- **WRITTEN INSTRUCTION**
Render the following lines as a JSON list of strings, with one string per line and all blank lines omitted.

--

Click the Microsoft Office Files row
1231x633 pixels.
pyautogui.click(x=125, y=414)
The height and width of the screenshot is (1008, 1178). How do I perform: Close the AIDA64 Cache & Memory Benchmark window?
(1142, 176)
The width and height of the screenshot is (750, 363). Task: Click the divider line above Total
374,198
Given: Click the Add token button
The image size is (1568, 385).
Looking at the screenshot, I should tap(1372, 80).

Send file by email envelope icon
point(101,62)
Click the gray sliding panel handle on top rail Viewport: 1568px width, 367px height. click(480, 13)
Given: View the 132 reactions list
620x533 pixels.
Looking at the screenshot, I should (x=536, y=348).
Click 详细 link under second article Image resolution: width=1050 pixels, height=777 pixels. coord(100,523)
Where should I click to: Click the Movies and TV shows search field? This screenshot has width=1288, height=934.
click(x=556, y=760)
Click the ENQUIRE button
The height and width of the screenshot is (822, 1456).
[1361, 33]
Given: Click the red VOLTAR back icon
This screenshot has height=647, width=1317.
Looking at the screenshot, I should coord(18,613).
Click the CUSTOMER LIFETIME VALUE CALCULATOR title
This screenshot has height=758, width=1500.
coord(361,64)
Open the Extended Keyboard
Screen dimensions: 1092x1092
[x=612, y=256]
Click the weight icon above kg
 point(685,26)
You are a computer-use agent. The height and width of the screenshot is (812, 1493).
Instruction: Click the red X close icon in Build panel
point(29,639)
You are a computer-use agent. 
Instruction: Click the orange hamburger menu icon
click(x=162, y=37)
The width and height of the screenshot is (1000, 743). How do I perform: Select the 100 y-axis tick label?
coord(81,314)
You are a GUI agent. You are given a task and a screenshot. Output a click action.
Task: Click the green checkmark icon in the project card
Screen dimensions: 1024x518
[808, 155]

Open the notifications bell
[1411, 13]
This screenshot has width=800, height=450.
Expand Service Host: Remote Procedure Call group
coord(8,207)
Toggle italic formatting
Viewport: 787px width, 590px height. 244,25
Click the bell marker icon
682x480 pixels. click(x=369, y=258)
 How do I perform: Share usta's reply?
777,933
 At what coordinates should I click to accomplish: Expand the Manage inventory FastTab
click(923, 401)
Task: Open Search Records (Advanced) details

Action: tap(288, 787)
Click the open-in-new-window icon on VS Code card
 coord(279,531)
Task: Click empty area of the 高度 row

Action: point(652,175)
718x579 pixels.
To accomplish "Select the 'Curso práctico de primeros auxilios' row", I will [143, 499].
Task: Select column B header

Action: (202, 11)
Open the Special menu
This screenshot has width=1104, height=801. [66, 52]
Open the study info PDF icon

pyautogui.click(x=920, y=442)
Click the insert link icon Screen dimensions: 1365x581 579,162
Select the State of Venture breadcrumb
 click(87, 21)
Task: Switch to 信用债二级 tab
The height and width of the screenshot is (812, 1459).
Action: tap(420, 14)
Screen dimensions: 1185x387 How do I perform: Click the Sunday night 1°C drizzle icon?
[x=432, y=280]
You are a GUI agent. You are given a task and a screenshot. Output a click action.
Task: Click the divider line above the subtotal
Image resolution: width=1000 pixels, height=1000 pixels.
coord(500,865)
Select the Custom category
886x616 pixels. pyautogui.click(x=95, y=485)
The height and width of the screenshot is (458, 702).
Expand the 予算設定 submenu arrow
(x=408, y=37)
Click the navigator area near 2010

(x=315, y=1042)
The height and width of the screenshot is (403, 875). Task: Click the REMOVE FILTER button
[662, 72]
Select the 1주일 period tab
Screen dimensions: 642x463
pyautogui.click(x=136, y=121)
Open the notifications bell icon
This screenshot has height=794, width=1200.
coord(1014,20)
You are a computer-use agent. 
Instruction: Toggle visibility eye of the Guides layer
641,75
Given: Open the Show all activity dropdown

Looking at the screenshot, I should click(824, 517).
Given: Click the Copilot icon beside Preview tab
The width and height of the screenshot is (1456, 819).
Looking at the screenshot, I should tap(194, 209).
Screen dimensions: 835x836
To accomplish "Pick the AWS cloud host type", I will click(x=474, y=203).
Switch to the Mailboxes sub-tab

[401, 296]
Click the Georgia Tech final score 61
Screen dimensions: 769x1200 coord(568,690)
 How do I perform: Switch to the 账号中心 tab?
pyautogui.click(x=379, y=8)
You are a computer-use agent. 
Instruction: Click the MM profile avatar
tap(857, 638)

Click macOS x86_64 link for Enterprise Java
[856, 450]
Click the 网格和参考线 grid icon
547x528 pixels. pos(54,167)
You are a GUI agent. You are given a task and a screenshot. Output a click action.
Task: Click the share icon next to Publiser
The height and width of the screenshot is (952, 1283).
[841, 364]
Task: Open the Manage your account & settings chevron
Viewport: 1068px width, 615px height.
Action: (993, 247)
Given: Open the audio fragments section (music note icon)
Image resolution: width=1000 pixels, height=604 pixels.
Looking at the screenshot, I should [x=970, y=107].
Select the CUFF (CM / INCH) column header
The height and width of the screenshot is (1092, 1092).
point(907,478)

--

- **ANSWER IN FULL**
[
  "Click the Microsoft Office Files row",
  "1231x633 pixels.",
  "pyautogui.click(x=125, y=414)",
  "The height and width of the screenshot is (1008, 1178). How do I perform: Close the AIDA64 Cache & Memory Benchmark window?",
  "(1142, 176)",
  "The width and height of the screenshot is (750, 363). Task: Click the divider line above Total",
  "374,198",
  "Given: Click the Add token button",
  "The image size is (1568, 385).",
  "Looking at the screenshot, I should tap(1372, 80).",
  "Send file by email envelope icon",
  "point(101,62)",
  "Click the gray sliding panel handle on top rail Viewport: 1568px width, 367px height. click(480, 13)",
  "Given: View the 132 reactions list",
  "620x533 pixels.",
  "Looking at the screenshot, I should (x=536, y=348).",
  "Click 详细 link under second article Image resolution: width=1050 pixels, height=777 pixels. coord(100,523)",
  "Where should I click to: Click the Movies and TV shows search field? This screenshot has width=1288, height=934.",
  "click(x=556, y=760)",
  "Click the ENQUIRE button",
  "The height and width of the screenshot is (822, 1456).",
  "[1361, 33]",
  "Given: Click the red VOLTAR back icon",
  "This screenshot has height=647, width=1317.",
  "Looking at the screenshot, I should coord(18,613).",
  "Click the CUSTOMER LIFETIME VALUE CALCULATOR title",
  "This screenshot has height=758, width=1500.",
  "coord(361,64)",
  "Open the Extended Keyboard",
  "Screen dimensions: 1092x1092",
  "[x=612, y=256]",
  "Click the weight icon above kg",
  " point(685,26)",
  "You are a computer-use agent. The height and width of the screenshot is (812, 1493).",
  "Instruction: Click the red X close icon in Build panel",
  "point(29,639)",
  "You are a computer-use agent. ",
  "Instruction: Click the orange hamburger menu icon",
  "click(x=162, y=37)",
  "The width and height of the screenshot is (1000, 743). How do I perform: Select the 100 y-axis tick label?",
  "coord(81,314)",
  "You are a GUI agent. You are given a task and a screenshot. Output a click action.",
  "Task: Click the green checkmark icon in the project card",
  "Screen dimensions: 1024x518",
  "[808, 155]",
  "Open the notifications bell",
  "[1411, 13]",
  "This screenshot has width=800, height=450.",
  "Expand Service Host: Remote Procedure Call group",
  "coord(8,207)",
  "Toggle italic formatting",
  "Viewport: 787px width, 590px height. 244,25",
  "Click the bell marker icon",
  "682x480 pixels. click(x=369, y=258)",
  " How do I perform: Share usta's reply?",
  "777,933",
  " At what coordinates should I click to accomplish: Expand the Manage inventory FastTab",
  "click(923, 401)",
  "Task: Open Search Records (Advanced) details",
  "Action: tap(288, 787)",
  "Click the open-in-new-window icon on VS Code card",
  " coord(279,531)",
  "Task: Click empty area of the 高度 row",
  "Action: point(652,175)",
  "718x579 pixels.",
  "To accomplish \"Select the 'Curso práctico de primeros auxilios' row\", I will [143, 499].",
  "Task: Select column B header",
  "Action: (202, 11)",
  "Open the Special menu",
  "This screenshot has width=1104, height=801. [66, 52]",
  "Open the study info PDF icon",
  "pyautogui.click(x=920, y=442)",
  "Click the insert link icon Screen dimensions: 1365x581 579,162",
  "Select the State of Venture breadcrumb",
  " click(87, 21)",
  "Task: Switch to 信用债二级 tab",
  "The height and width of the screenshot is (812, 1459).",
  "Action: tap(420, 14)",
  "Screen dimensions: 1185x387 How do I perform: Click the Sunday night 1°C drizzle icon?",
  "[x=432, y=280]",
  "You are a GUI agent. You are given a task and a screenshot. Output a click action.",
  "Task: Click the divider line above the subtotal",
  "Image resolution: width=1000 pixels, height=1000 pixels.",
  "coord(500,865)",
  "Select the Custom category",
  "886x616 pixels. pyautogui.click(x=95, y=485)",
  "The height and width of the screenshot is (458, 702).",
  "Expand the 予算設定 submenu arrow",
  "(x=408, y=37)",
  "Click the navigator area near 2010",
  "(x=315, y=1042)",
  "The height and width of the screenshot is (403, 875). Task: Click the REMOVE FILTER button",
  "[662, 72]",
  "Select the 1주일 period tab",
  "Screen dimensions: 642x463",
  "pyautogui.click(x=136, y=121)",
  "Open the notifications bell icon",
  "This screenshot has height=794, width=1200.",
  "coord(1014,20)",
  "You are a computer-use agent. ",
  "Instruction: Toggle visibility eye of the Guides layer",
  "641,75",
  "Given: Open the Show all activity dropdown",
  "Looking at the screenshot, I should click(824, 517).",
  "Given: Click the Copilot icon beside Preview tab",
  "The width and height of the screenshot is (1456, 819).",
  "Looking at the screenshot, I should tap(194, 209).",
  "Screen dimensions: 835x836",
  "To accomplish \"Pick the AWS cloud host type\", I will click(x=474, y=203).",
  "Switch to the Mailboxes sub-tab",
  "[401, 296]",
  "Click the Georgia Tech final score 61",
  "Screen dimensions: 769x1200 coord(568,690)",
  " How do I perform: Switch to the 账号中心 tab?",
  "pyautogui.click(x=379, y=8)",
  "You are a computer-use agent. ",
  "Instruction: Click the MM profile avatar",
  "tap(857, 638)",
  "Click macOS x86_64 link for Enterprise Java",
  "[856, 450]",
  "Click the 网格和参考线 grid icon",
  "547x528 pixels. pos(54,167)",
  "You are a GUI agent. You are given a task and a screenshot. Output a click action.",
  "Task: Click the share icon next to Publiser",
  "The height and width of the screenshot is (952, 1283).",
  "[841, 364]",
  "Task: Open the Manage your account & settings chevron",
  "Viewport: 1068px width, 615px height.",
  "Action: (993, 247)",
  "Given: Open the audio fragments section (music note icon)",
  "Image resolution: width=1000 pixels, height=604 pixels.",
  "Looking at the screenshot, I should [x=970, y=107].",
  "Select the CUFF (CM / INCH) column header",
  "The height and width of the screenshot is (1092, 1092).",
  "point(907,478)"
]